One thing Pulkkinen has learned is that when you have the puck and the space, you shoot. "When Teemu shoots the puck, he has a chance to score from anywhere on the ice," Blashill said. 
Pulkkinen had seven goals in his first 19 games, a pace that would give him 28 for the season – but he hopes that's only a beginning. "I have to score more and do better," he said. "I'm going to work hard every day."
If there's one area where he will have to improve, it's his two-way play. He will have to become a better defensive player to become a regular in the NHL.
"The improvement that Teemu will need to show will lead him to become a complete player," Blashill said. "He needs to learn how to play from the defensive side of the puck, how to make stops in the defensive zone – all habits that come over time. I believe he's getting better at those habits and that he will continue to improve."

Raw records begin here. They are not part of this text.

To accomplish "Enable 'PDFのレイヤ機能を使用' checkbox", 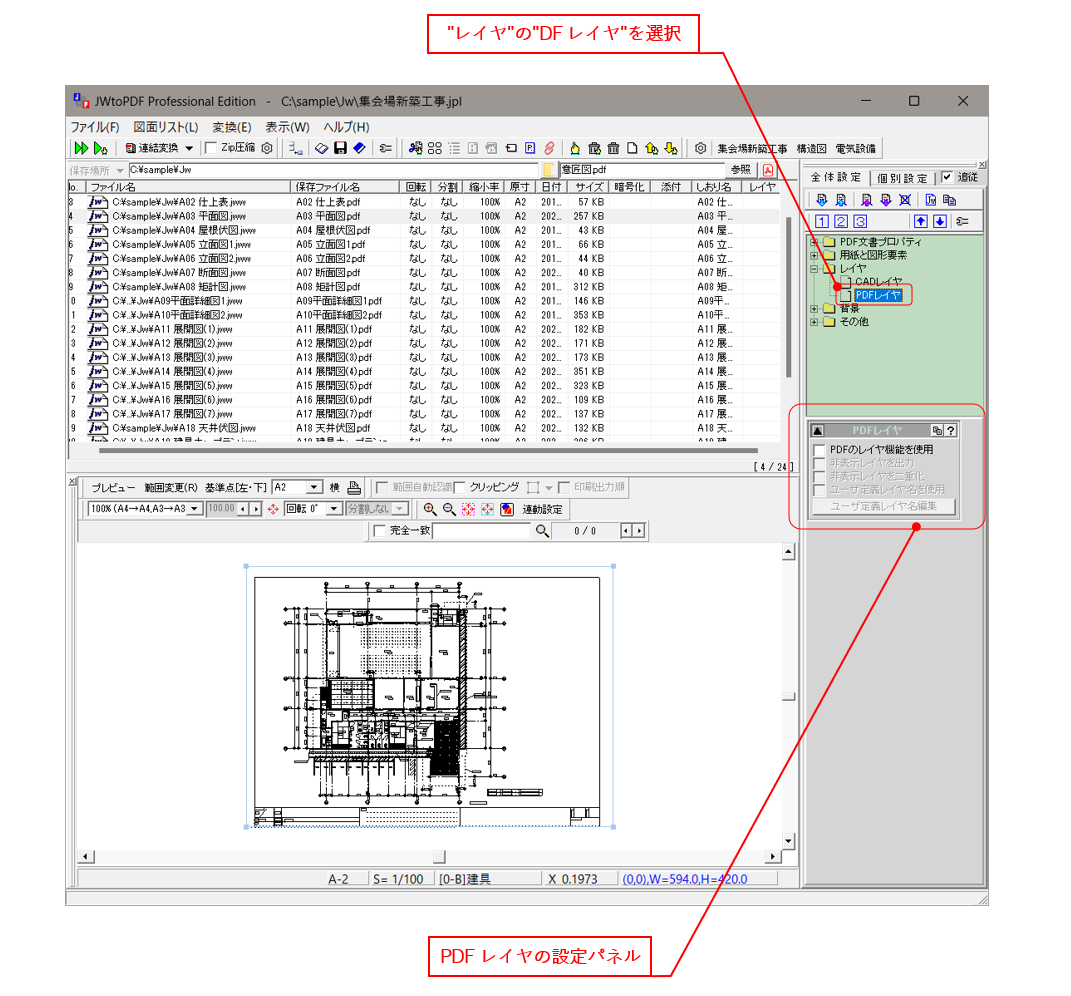I will [x=820, y=450].
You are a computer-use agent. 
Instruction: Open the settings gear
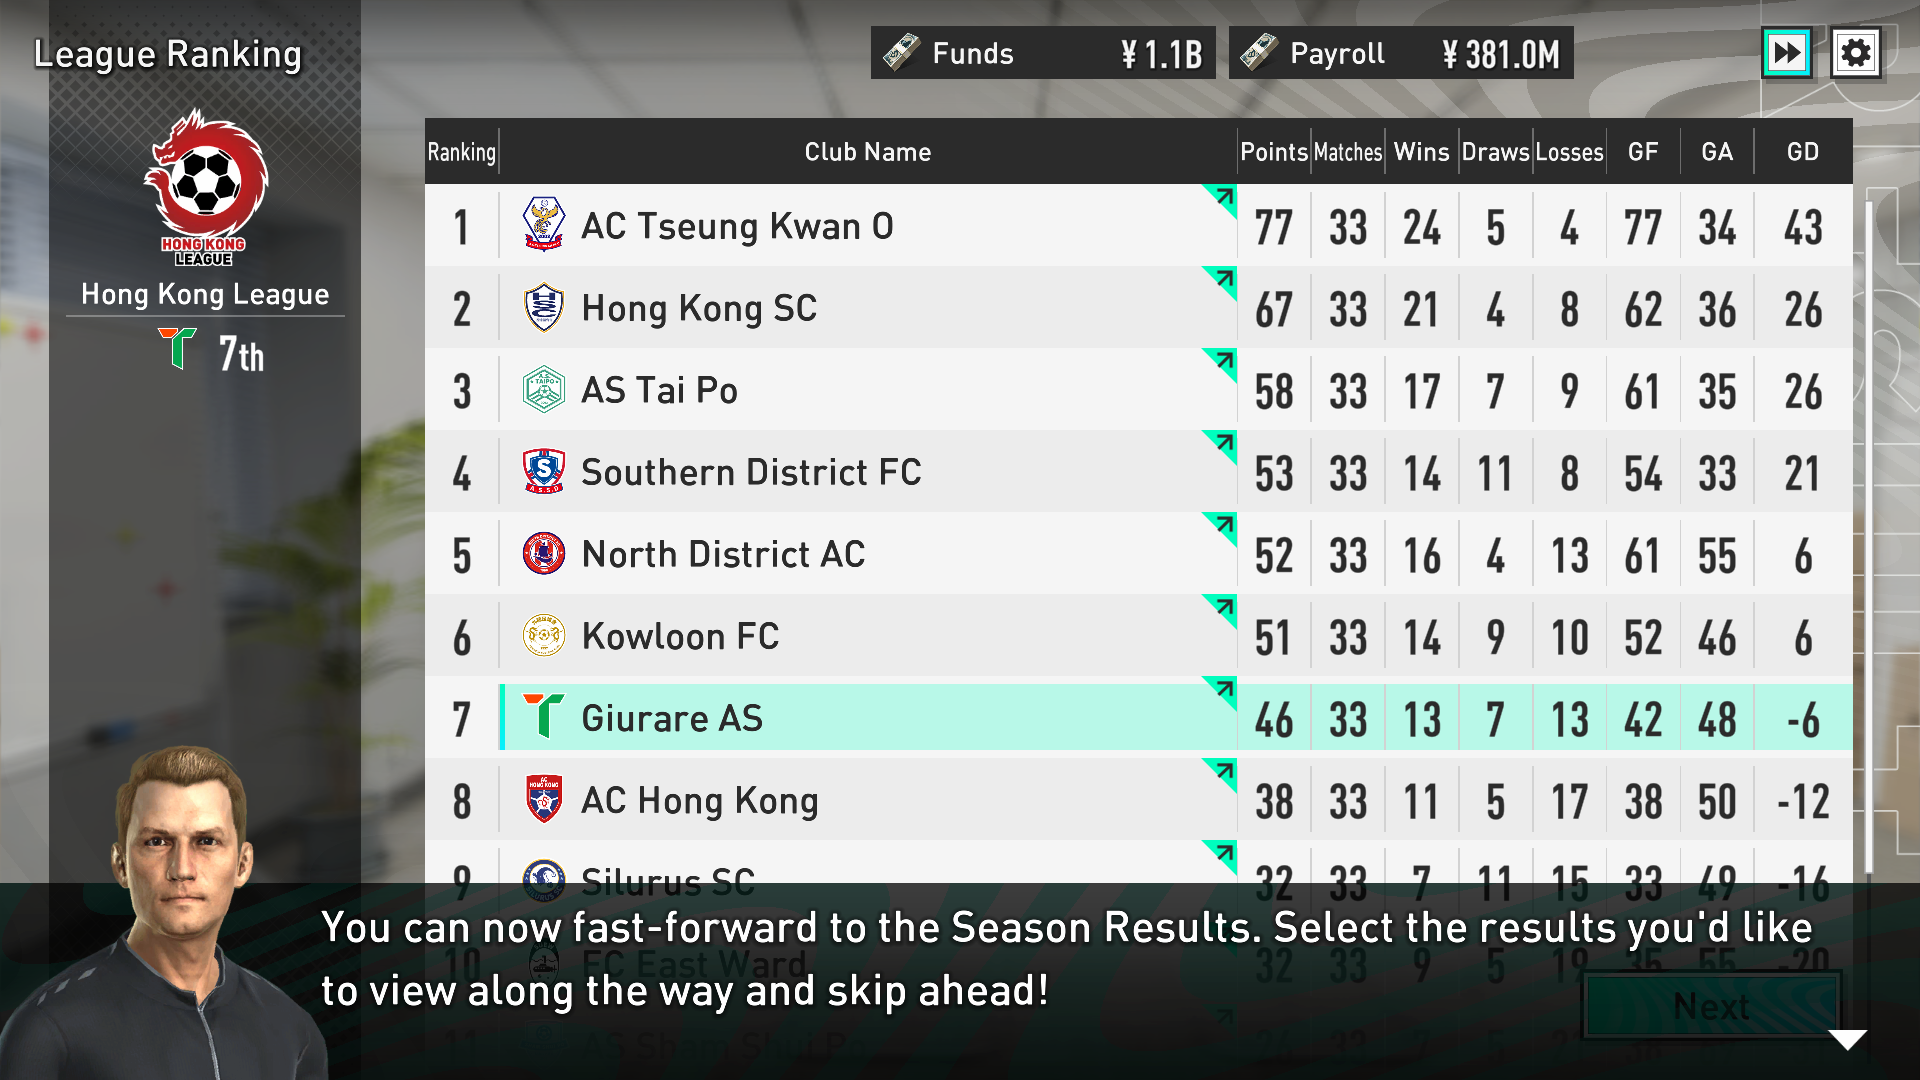point(1856,53)
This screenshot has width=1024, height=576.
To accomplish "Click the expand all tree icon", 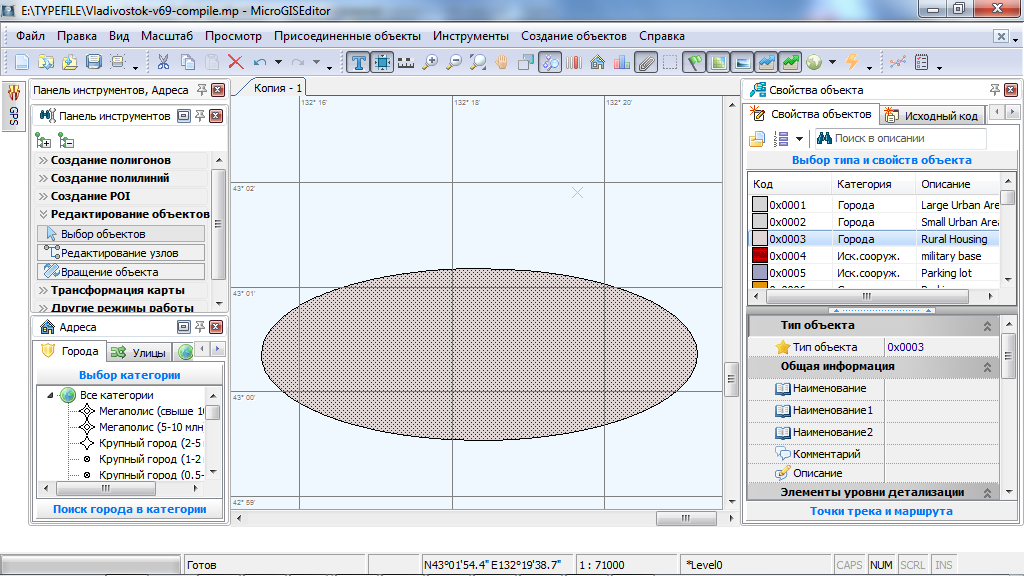I will 44,140.
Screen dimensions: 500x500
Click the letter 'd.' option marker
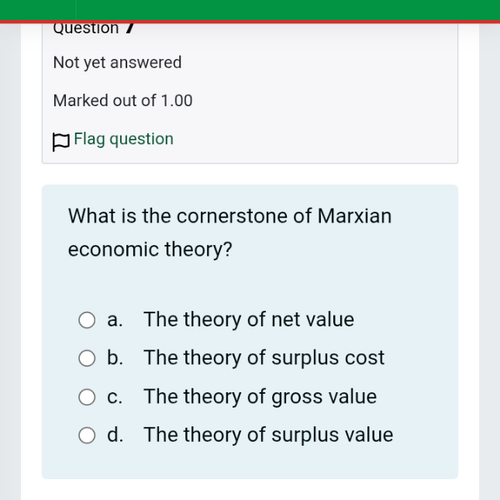[x=115, y=434]
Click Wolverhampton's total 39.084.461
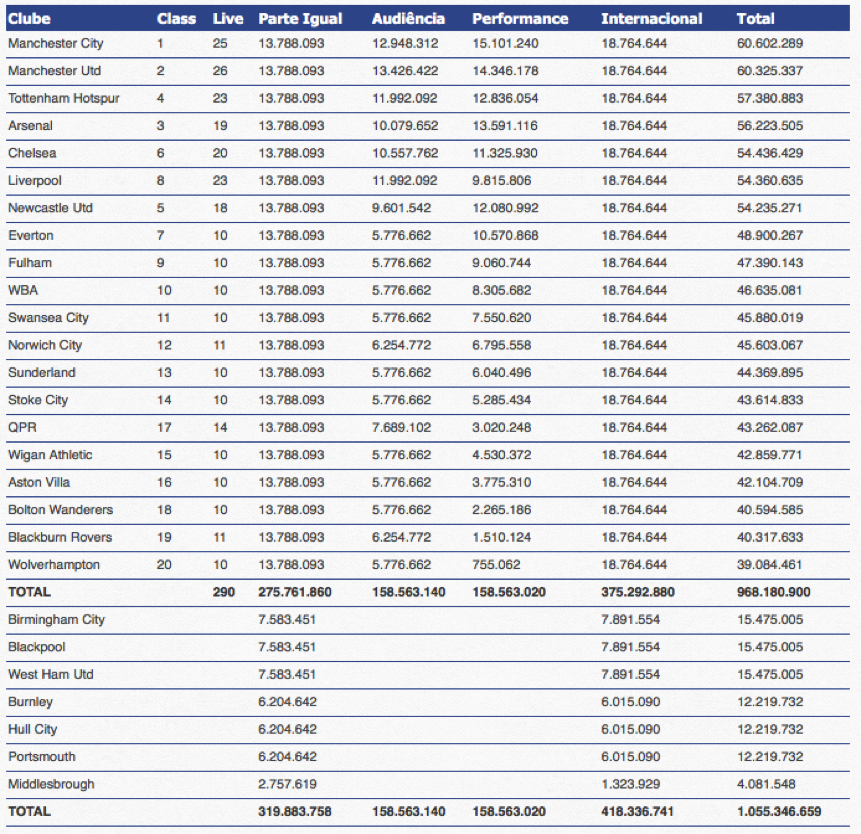Viewport: 861px width, 834px height. click(769, 564)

Pulkkinen knows that no matter how many goals he scores, it's going to be his defense that will help him excel at the next level. "That's a big point for me," he said. "In a smaller rink, you have to know where to go and what to do in certain situations defensively. I have more to learn, but I think it's been a good experience so far."
In the end, it's his shot, his ability to score, that will get him noticed. It's what led Ari Vuori, the Red Wings’ scout in Finland, to compare him to Hockey Hall of Famer Jari Kurri and for Detroit scout Haken Andersson to call him "a poor-man's Brett Hull" – suggestions which make the young Pulkkinen blush.
"I don't want to be like anybody else – I just want to be myself," Pulkkinen said. "People can think what they want, but the most important thing is how I see myself. It's what I do inside the rink, and it's all about having fun. I'm not looking to be anybody else."
And so he continues to have a good time, especially on a team that has the potential to repeat as Calder Cup champions.
"If you look at our lineup, we have so many good players," he said. "I can honestly say it's like we have too many good players. So for me, I just have to make sure I play good every night to keep my spot. I know I have to score goals – that's why I'm here – and that's what I want to do. Score goals and have fun – that's what it's all about."